How Do We Know What Stars Are Made Of?
For most astronomical objects, stars included, all we get from them is their light. Fortunately, there is a lot of information in that light. Isaac Newton first noticed that white light can be broken down into a range of colors that are familiar to all of us, the colors of the rainbow. He also found that these colors can't be broken down further, they are fundamental. Each spectral color of light corresponds to light of a particular frequency. In the work the won him the Nobel Prize, Albert Einstein showed that the frequency of light is directly proportional to the energy that light imparts to a substance when it is absorbed or removes when it is emitted. We now know that these distinct colors correspond to changes in the energy state of the electrons in the atoms. Since those energy states are unique to each type of atom the set of differences is also unique.
As early as the 1750s it was noticed that when certain substances were heated they glowed with a different color. When this light was analyzed by separating it into a spectrum it was seen that each element has a distinctive set of colors of light that it emits. Here's the pattern produced by the elements hydrogen and helium when heated enough to make them glow.
Hydrogen Emission Spectrum with wavelengths shown
Helium Emission Spectrum
Alkali and Alkaline Earth Metal Emission Spectrum
This emission spectrum is seen when a diffuse cloud of gas is made to glow. In stars, the bright surface of the star shines through a cooler layer that absorbs at the same places in the spectrum as it emits. See: Kirchhoff's Laws of Spectroscopy
Under many circumstances, this spectroscopic analysis can be used to determine the chemical makeup of any object that is emitting its own light.
Sunlight was seen to contain a very large number of details in its spectrum that was used to determine the chemical makeup of the sun. Here's a spectrum of a sunlike star:
Stellar Spectrum
That allowed us to see what different elements are in the sun but it didn't tell us what the correct proportions were.

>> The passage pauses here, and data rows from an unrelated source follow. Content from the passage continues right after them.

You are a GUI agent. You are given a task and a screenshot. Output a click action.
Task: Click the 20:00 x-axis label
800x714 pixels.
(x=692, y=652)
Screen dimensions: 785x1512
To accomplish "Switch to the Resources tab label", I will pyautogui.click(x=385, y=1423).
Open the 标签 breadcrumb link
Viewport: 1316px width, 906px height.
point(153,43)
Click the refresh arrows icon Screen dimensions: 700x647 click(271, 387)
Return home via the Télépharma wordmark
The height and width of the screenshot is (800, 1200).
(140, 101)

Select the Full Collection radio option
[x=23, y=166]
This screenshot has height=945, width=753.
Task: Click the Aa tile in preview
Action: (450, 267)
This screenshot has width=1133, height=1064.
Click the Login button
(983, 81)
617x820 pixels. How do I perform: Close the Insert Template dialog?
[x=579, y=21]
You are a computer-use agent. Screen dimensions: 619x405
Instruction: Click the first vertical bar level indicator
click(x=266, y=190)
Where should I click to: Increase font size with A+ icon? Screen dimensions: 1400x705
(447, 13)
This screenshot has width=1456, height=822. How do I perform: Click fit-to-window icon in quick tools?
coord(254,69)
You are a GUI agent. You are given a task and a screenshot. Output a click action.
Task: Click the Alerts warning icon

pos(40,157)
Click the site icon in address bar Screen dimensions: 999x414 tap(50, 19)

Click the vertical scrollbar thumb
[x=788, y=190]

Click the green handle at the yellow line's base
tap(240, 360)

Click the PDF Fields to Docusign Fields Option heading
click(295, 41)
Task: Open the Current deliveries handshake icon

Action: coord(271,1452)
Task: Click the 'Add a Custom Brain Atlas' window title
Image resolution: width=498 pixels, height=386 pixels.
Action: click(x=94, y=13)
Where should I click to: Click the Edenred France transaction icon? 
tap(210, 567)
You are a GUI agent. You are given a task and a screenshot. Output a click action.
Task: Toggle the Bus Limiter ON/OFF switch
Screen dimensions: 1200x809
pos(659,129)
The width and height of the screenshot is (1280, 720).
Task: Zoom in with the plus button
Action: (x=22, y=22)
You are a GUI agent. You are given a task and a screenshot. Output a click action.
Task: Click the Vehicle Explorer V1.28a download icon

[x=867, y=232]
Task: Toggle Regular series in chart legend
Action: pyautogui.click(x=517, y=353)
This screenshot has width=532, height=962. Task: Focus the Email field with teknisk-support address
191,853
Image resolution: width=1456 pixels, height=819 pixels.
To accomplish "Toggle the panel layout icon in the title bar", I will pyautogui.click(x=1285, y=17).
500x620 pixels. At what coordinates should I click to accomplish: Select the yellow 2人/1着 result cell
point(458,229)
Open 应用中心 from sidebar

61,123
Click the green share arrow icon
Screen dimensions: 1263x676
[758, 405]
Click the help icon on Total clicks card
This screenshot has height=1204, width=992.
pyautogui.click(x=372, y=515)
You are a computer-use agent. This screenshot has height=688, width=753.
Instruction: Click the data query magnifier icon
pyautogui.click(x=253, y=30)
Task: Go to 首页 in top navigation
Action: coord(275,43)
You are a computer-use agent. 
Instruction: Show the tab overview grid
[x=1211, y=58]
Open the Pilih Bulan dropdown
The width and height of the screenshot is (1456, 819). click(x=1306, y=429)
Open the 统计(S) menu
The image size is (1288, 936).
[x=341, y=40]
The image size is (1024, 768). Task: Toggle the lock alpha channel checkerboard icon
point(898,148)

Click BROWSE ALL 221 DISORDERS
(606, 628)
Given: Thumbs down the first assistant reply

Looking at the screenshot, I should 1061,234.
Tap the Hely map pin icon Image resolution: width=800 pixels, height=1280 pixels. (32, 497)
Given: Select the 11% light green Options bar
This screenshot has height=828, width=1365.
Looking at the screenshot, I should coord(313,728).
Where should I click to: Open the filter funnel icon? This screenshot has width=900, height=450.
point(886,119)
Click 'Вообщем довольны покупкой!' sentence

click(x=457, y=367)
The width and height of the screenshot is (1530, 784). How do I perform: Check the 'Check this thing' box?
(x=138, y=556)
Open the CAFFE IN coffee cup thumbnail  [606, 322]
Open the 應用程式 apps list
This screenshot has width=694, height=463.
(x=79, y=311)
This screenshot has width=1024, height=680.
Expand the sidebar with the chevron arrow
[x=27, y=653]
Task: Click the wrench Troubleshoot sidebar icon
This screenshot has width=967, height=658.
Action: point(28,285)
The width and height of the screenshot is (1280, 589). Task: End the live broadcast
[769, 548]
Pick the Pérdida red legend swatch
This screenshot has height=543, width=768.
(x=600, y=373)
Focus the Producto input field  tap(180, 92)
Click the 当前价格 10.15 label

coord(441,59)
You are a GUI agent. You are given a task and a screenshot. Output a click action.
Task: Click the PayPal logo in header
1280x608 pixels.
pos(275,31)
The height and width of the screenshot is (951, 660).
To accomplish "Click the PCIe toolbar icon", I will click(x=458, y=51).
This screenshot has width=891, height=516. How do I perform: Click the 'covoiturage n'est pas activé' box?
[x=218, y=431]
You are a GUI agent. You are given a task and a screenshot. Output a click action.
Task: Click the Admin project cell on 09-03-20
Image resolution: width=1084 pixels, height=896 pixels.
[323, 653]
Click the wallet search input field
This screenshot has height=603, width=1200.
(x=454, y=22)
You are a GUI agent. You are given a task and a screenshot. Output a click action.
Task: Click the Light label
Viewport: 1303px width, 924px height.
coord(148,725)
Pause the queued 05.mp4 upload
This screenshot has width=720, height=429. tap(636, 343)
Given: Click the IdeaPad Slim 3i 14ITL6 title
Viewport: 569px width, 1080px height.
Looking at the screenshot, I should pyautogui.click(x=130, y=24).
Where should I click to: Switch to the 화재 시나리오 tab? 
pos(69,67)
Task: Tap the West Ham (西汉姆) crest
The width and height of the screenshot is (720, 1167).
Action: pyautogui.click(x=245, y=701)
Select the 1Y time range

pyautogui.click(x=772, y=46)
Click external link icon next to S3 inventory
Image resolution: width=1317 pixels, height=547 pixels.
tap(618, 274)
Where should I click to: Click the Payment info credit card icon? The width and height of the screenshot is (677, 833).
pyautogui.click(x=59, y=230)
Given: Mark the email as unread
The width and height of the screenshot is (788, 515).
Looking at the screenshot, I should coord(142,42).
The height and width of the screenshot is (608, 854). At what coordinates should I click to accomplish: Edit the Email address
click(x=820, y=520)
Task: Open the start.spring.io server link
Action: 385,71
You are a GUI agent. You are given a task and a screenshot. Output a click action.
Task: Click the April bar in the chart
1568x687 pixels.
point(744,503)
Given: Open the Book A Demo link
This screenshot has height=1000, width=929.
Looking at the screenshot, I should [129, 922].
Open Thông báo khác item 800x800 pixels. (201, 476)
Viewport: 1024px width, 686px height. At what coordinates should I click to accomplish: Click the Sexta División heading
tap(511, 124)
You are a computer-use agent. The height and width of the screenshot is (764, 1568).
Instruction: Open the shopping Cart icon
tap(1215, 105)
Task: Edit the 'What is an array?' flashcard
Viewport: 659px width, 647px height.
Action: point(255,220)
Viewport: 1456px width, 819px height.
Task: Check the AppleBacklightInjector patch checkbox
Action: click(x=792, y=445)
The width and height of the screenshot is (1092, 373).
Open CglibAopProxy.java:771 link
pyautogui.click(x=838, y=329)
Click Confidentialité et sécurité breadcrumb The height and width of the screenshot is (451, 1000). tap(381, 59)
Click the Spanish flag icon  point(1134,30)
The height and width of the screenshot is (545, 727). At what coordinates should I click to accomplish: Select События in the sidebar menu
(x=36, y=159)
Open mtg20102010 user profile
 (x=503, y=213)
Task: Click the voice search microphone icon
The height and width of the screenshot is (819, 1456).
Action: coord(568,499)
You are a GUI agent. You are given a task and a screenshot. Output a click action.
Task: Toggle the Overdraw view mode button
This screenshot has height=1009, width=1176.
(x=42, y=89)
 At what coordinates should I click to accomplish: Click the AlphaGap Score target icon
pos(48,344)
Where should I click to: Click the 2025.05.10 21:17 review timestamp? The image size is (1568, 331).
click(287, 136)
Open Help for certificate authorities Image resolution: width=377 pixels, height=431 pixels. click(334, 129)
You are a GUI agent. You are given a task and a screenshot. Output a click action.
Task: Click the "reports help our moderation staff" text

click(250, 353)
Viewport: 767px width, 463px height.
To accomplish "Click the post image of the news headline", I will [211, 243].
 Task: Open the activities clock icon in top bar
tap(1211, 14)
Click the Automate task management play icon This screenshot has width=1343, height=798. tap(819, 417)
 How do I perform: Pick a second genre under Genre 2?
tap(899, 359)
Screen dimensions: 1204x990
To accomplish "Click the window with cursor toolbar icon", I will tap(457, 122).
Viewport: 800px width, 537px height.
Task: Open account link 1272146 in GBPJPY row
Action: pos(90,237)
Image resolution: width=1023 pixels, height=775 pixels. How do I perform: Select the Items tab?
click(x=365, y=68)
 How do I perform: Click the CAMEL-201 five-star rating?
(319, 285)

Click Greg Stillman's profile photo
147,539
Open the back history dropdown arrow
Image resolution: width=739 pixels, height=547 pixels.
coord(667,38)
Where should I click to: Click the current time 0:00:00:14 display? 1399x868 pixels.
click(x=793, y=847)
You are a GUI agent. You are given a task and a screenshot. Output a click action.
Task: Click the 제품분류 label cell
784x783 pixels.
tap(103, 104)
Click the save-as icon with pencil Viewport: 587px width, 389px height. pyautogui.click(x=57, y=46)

Our knowledge of the correct proportionality is the result of the work of Cecilia Payne-Gaposchkin in her Ph.D. thesis. This work was called "undoubtedly the most brilliant Ph.D. thesis ever written in astronomy". The technique is based on a careful analysis of the relative strength of different lines due to each element which were analyzed using the then very new theory of Quantum Mechanics. The details are far beyond the scope of any treatment on this site
What she found was that the Sun is mostly hydrogen and helium. The rest of the elements are basically the same as those that make up the Earth and in the same relative proportions.